Harry King

Personal information
- Full name: Harry King
- Born: 6 November 1881 Leicester, Leicestershire, England
- Died: 30 June 1947 (aged 65) South Knighton, Leicestershire, England
- Batting: Right-handed
- Bowling: Right-arm medium

Domestic team information
- 1912–1920: Leicestershire

Career statistics
| Competition | First-class |
| Matches | 3 |
| Runs scored | 29 |
| Batting average | 5.80 |
| 100s/50s | –/– |
| Top score | 11 |
| Balls bowled | 120 |
| Wickets | – |
| Bowling average | – |
| 5 wickets in innings | – |
| 10 wickets in match | – |
| Best bowling | – |
| Catches/stumpings | –/– |
- Source: Cricinfo, 23 January 2013

= Harry King (cricketer) =

English cricketer

Harry King (6 November 1881 - 30 June 1947) was an English cricketer. King was a right-handed batsman who bowled right-arm medium pace. He was born at Leicester, Leicestershire.
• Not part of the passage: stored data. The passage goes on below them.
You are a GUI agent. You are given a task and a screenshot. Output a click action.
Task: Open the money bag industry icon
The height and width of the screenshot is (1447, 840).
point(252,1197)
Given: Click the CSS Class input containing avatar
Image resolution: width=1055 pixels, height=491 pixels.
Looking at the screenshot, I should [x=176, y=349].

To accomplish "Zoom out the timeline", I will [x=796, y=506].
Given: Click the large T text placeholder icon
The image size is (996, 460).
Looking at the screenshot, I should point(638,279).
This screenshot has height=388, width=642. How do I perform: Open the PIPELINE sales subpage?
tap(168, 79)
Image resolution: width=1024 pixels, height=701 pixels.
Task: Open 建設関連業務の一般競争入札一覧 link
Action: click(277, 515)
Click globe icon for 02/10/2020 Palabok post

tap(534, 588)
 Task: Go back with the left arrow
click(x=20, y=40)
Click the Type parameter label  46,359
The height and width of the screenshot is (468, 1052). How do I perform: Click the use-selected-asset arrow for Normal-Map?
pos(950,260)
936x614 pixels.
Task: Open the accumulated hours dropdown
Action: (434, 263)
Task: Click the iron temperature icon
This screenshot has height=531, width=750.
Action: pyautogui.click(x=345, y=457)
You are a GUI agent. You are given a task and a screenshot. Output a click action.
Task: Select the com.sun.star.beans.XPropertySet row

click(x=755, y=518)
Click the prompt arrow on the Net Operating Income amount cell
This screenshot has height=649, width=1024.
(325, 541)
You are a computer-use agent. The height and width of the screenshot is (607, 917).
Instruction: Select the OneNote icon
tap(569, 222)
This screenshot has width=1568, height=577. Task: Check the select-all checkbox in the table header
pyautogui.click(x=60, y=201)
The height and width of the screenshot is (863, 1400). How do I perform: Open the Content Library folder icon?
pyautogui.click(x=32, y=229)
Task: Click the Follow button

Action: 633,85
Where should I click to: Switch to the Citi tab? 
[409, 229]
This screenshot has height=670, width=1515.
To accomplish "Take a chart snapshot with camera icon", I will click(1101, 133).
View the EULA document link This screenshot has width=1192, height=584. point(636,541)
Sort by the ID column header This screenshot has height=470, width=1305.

King made his first-class debut for Leicestershire against Nottinghamshire in the 1912 County Championship at Aylestone Road, Leicester. He next appeared in first-class cricket for the county in 1920, making two appearances in that seasons County Championship against Gloucestershire and Somerset. In his three matches, he scored a total of 29 runs at an average of 5.80, with a high score of 11.

He died at South Knighton, Leicestershire on 30 June 1947.